**Consigne A:**
D'après l'extrait sur le trafic d'antiquités en Irak, quelle somme l'État islamique aurait-il amassée en 2015 grâce au pillage et à la revente d'antiquités ?
**Consigne B:**
Recopiez fidèlement le passage de l'extrait sur le trafic d'antiquités en Irak qui commence par « En Irak, la » et se poursuit jusqu'à « l’appât du gain. ».
**Consigne C:**
Prolongez l'extrait sur le trafic d'antiquités en Irak au-delà de sa dernière phrase.

**Extrait choisi:**
***

En Irak, la lutte contre le trafic d’antiquités est fortement entravée par le manque de moyen, l’insécurité, la multiplication des groupes armés et la corruption. Un défi dans un pays berceau de plusieurs civilisations, qui voit ses richesses ancestrales être la cible de trafiquants peu scrupuleux et attirés par l’appât du gain.
Le trafic d’œuvres d’art : un fléau irakien
Le site LiveAuctioneers est l’une des plateformes les plus connues du monde de la vente d’œuvres d’art et d’antiquités en ligne. Malgré les efforts du site pour tenter de garantir la traçabilité des antiquités, la direction de l’entreprise estime qu’il est fort probable qu’une partie des œuvres ait été dérobée en Irak. Peu d’endroits du monde peuvent en effet se targuer de regorger, comme l’Irak, d’innombrables richesses archéologiques. Qui font, logiquement, beaucoup d’envieux. L’insécurité chronique du pays et l’appétence des groupes armés pour le trafic d’œuvres archéologiques ont contribué à faire sortir illégalement du pays des milliers d’antiquités depuis une décennie. Par exemple, l’État Islamique aurait amassé une vingtaine de millions d’euros en 2015 grâce au pillage et à la revente d’antiquités, selon les conclusions de l’ONG Global Initiative Against Transnational Organized Crime publié en 2020. « Qu’il s’agisse de fouilles illicites sur des milliers de sites ou du pillage méthodique des musées, les vols d’objets antiques ont été systématiques et massifs, du jamais-vu » explique Corrado Catesi, en charge de la lutte contre le trafic d’œuvres d’art à Interpol, pour le magazine Paris Match. Quoi qu’il en soit, rien de plus simple, aujourd’hui, de trouver sur internet, même sur des sites parfaitement légaux, des objets probablement issus de la contrebande d’antiquités. « Nous investissons beaucoup d’argent et d’efforts pour éliminer les risques », a assuré à l’AFP Chris Wren, cadre dirigeant d’un autre grand site de ventes d’antiquités. Même si le risque zéro n’est jamais atteignable.

***

**Données disponibles:**
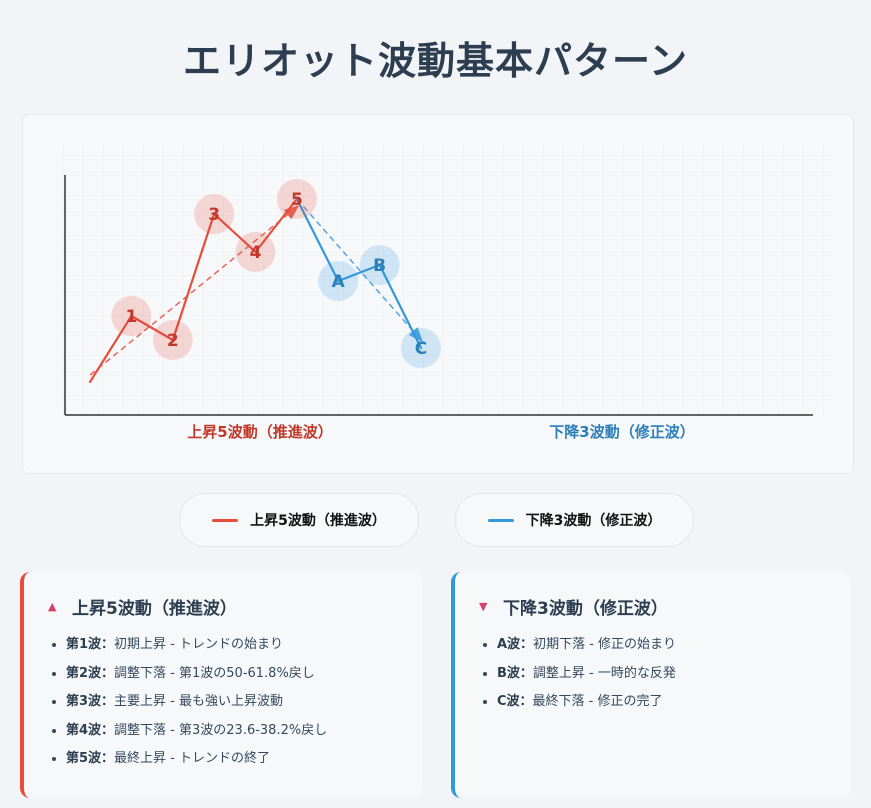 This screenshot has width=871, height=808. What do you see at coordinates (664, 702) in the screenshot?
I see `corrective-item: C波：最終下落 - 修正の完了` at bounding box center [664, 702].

***

**Réponse rédigée A:**
Une vingtaine de millions d'euros.

**Réponse rédigée B:**
En Irak, la lutte contre le trafic d’antiquités est fortement entravée par le manque de moyen, l’insécurité, la multiplication des groupes armés et la corruption. Un défi dans un pays berceau de plusieurs civilisations, qui voit ses richesses ancestrales être la cible de trafiquants peu scrupuleux et attirés par l’appât du gain.

**Réponse rédigée C:**
Aujourd’hui, c’est la ville d’Arama, au sud du pays, qui demeure la plaque tournante du trafic d’antiquités. Les œuvres traversent ensuite la frontière pour aller vers l’Iran, puis vont en mer vers les pays du Golfe. Autre chemin possible, le désert ouest-irakien, jusqu’aux zones frontalières jordaniennes, syriennes, turques. Malgré la défaite et la fin de l’emprise territoriale de l’État islamique, d’autres groupes armés, parfois peu ou prou affiliés à l’Iran, poursuivent les mêmes pratiques et assoient leur domination sur des pans entiers de territoires échappant à l’autorité de Bagdad.
Difficile pour l’Irak, qui a déjà des difficultés à répondre aux besoins les plus fondamentaux de sa population, de consacrer un budget conséquent à la lutte contre le trafic d’antiquités, alors même que 40 % des Irakiens vivent sous le seuil de pauvreté.
Une corruption endémique comme facteur aggravant
La corruption endémique, dans un pays classé à la 160e place des États les plus corrompus de monde selon l’ONG Transparency International, aggrave encore la situation. Et ce, malgré les efforts indéniables du nouveau gouvernement pour tenter de la contrer. Plusieurs personnalités phares du paysage politique, juridique et médiatique irakien ont d’ailleurs été arrêtées en grande pompe ces derniers mois et, parfois, condamnées à de très lourdes amendes dans le cadre d’un vaste plan anticorruption.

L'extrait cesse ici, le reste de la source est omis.